First note. If you have updated your system (OS-X) to a new name system, you should search for XQuartz and rerun the XQuartz installer. (https://www.xquartz.org/ ) This is the X-windows system that runs on Mac OS-X. Many UNIX based programs use this library to make windows, and XQuartz is not automatically included in newer versions of OS-X. Even if you have it installed already, after updating your system, from Sierra to High Sierra, for example, reinstall the XQuartz.

You can remove R from your system, to make sure old R-framework is removed and gets replaced with a fresh R-installation, although running an R-installer should replace it all properly for you.  Find the version of R to install from the CRAN website at https://cran.r-project.org/.    Pay attention to the instructions on which other UNIX packages you should also update. These can include updated versions of Clang and GFortran (GNU Fortran). They provide links to get those installer packages too. So do a fresh installation of Clang and GFortran. These provide compilers, so when your R-Studio gives you the option of installing the latest "source code" version of a package, you can select that option. 

If you use R-Studio's Install Packages menu to update Readr,  you will see console messages to inform you that a binary-version is available. This is a version already compiled for your Mac from the source-code used the write the Readr component. It may also inform you, in the console window, that the most recent version is available as "source-code", which must to be compiled by your Mac into binary code during installation. You will be asked if you want to try updating using this source version (Y or N). Typing N (no) will have R-studio try to download the binary version, but you may get a message that a function associated is missing and update is aborted. Or you may find that functions that are part of the Readr package still fail to run. If, on the other hand you select Y (yes) to install from the source-code version, you may get an error about something called xcrun:

xcrun: error: invalid active developer path (/Library/Developer/CommandLineTools), missing xcrun

That indicates that your Mac fails to find xcrun functions that provide your mac with the programs to compile the source-code. So your package install again fails. The older binary-version may not up to date enough to fix your functions, but your Mac is missing the underlying X-tools required to install the more up to date Source-code version. This means you may still need to intall X-tools, or Xcode. 

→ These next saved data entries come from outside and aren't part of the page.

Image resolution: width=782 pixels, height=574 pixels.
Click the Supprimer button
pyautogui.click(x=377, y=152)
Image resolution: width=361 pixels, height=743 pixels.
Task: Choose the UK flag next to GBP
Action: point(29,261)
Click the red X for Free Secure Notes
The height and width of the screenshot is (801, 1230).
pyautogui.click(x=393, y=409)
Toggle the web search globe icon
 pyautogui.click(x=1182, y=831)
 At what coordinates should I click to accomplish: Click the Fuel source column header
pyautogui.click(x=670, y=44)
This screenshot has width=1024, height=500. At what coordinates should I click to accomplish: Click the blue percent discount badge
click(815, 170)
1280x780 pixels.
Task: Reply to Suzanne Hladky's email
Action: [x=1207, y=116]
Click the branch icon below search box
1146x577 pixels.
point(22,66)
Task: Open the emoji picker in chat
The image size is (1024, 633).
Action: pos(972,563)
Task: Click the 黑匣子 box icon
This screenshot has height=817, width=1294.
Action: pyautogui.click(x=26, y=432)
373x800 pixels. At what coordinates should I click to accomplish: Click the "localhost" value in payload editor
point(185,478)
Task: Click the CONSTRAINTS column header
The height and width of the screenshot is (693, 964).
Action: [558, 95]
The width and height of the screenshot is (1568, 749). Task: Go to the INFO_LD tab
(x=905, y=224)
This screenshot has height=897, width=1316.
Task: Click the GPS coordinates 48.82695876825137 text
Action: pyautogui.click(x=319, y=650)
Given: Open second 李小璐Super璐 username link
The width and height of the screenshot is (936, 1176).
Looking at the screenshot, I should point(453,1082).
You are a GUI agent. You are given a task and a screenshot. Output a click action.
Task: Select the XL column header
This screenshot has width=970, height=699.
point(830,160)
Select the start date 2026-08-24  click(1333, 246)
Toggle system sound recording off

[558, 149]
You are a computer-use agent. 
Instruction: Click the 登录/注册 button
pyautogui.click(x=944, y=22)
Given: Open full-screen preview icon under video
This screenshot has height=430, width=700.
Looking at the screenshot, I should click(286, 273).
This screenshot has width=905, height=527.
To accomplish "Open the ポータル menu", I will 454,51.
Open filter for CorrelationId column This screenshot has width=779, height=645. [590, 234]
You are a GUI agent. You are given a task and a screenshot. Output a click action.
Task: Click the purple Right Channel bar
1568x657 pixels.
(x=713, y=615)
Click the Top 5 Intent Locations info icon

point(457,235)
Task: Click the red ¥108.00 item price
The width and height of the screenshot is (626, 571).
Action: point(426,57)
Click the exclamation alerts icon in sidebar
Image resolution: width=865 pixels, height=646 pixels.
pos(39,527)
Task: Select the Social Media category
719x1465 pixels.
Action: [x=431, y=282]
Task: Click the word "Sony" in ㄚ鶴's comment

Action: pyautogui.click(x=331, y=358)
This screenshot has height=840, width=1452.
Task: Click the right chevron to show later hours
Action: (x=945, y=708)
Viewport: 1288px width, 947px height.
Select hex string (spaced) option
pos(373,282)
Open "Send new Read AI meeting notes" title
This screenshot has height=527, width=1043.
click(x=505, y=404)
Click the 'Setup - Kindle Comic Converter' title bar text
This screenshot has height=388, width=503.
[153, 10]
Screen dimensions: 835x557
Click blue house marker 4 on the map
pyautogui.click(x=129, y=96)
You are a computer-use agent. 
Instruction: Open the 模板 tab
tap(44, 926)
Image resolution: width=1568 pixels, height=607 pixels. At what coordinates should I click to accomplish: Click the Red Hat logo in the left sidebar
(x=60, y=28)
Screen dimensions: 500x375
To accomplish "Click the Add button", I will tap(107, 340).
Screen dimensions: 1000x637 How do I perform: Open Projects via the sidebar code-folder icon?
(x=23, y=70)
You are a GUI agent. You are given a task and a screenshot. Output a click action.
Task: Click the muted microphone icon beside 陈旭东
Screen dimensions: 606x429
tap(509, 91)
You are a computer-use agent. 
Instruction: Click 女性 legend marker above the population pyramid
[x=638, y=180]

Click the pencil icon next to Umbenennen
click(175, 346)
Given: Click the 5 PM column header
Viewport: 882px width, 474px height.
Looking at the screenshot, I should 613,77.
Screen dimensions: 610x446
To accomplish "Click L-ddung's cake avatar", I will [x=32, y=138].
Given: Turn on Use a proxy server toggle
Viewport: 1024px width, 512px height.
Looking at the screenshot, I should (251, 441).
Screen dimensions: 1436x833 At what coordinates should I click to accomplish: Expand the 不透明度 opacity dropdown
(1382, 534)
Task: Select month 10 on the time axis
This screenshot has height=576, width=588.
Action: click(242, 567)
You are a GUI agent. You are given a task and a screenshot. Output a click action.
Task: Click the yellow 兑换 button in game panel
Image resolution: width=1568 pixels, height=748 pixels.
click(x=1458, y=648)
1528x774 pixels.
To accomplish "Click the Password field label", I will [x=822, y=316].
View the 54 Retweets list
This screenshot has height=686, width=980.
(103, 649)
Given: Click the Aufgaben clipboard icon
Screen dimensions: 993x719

Xcrun is part of X-tools, which most of us have not installed unless we selected it during new system installation. My solution to enable me to install the lastest versions of packages like Readr was to also make sure I had a fresh install of Xcode for my current system. Here is how to do that:

Making sure you have Xcode too:

Open the Terminal application (Terminal.app) which resides in your Utilities folder. Use the GO menu in your Finder to open the Utilities folder. 

You will run the following command line function to install what you need. You have to be connected to the internet of course. Type in:

xcode-select --install

Hit enter, then your Mac will connect to Apple and get the Xcode installer. That installer will launch automatically, and accept the license and let it continue to install Xcode for you.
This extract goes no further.